Pick every line out of the entries below that holds the string "screenshot", and report them.

START Data to process

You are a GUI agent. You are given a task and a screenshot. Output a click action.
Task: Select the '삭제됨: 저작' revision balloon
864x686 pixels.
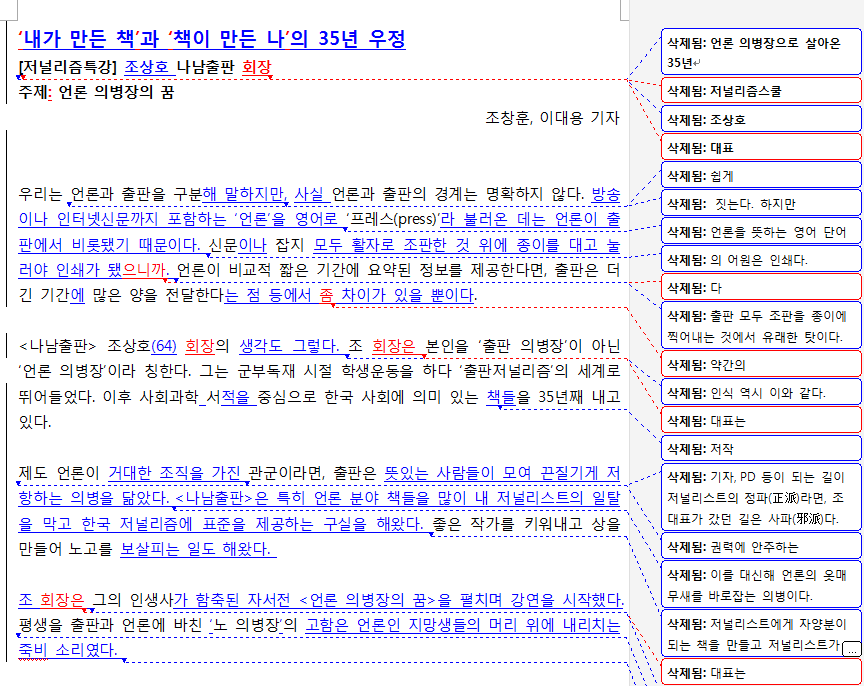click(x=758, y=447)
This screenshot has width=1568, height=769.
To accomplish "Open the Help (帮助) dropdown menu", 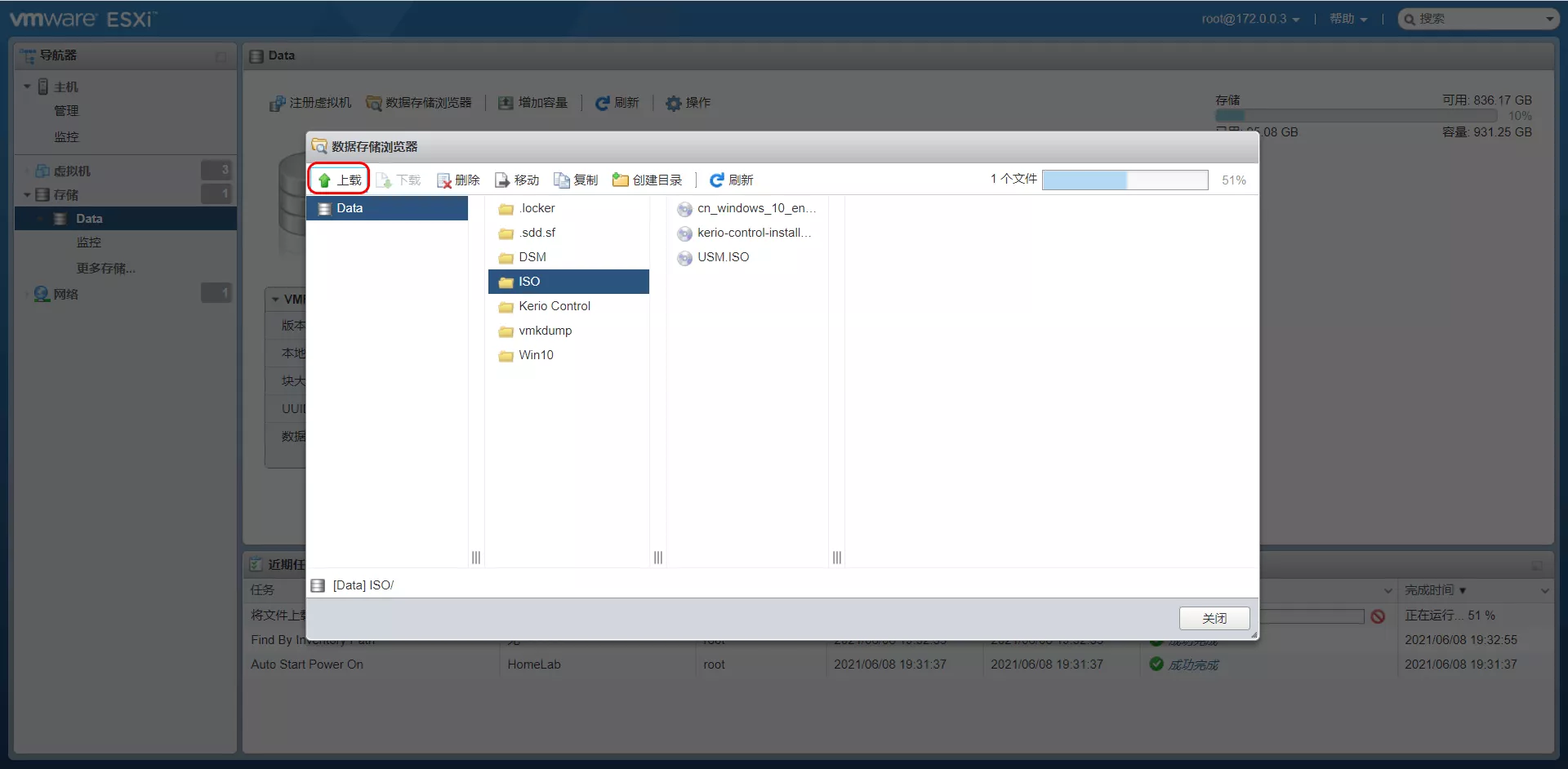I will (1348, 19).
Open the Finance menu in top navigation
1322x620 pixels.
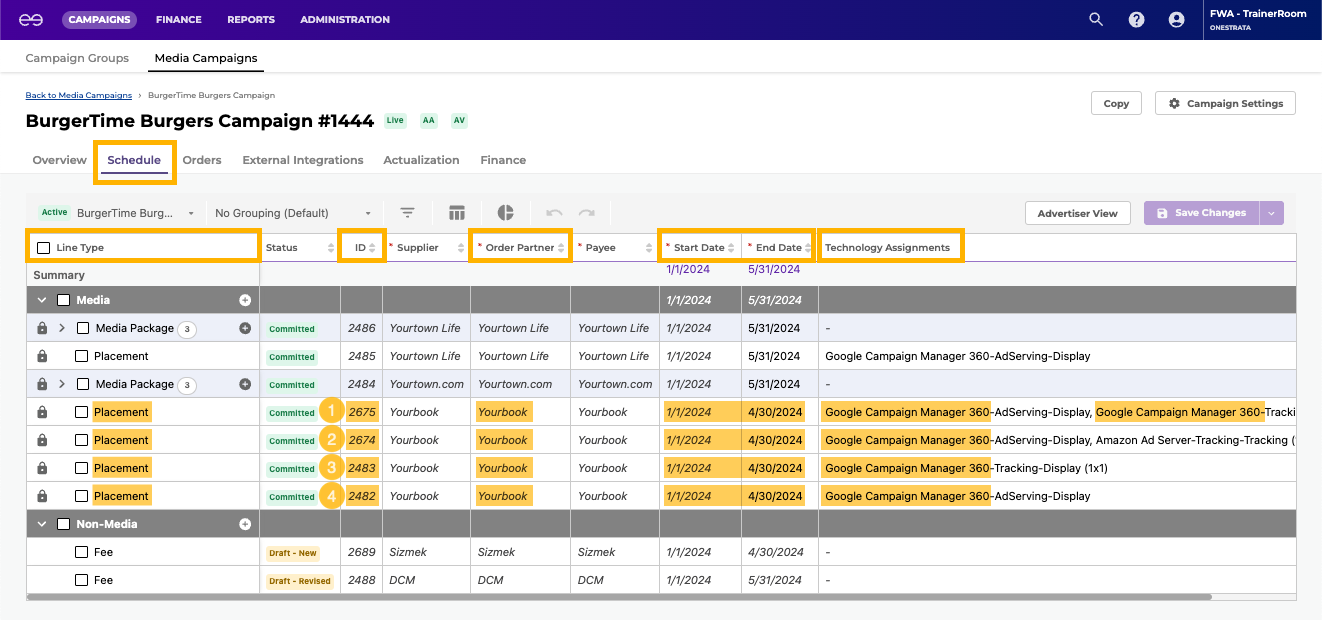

END Data to process

**Exercise result:**
You are a GUI agent. You are given a task and a screenshot. Output a click action.
This screenshot has width=1568, height=769.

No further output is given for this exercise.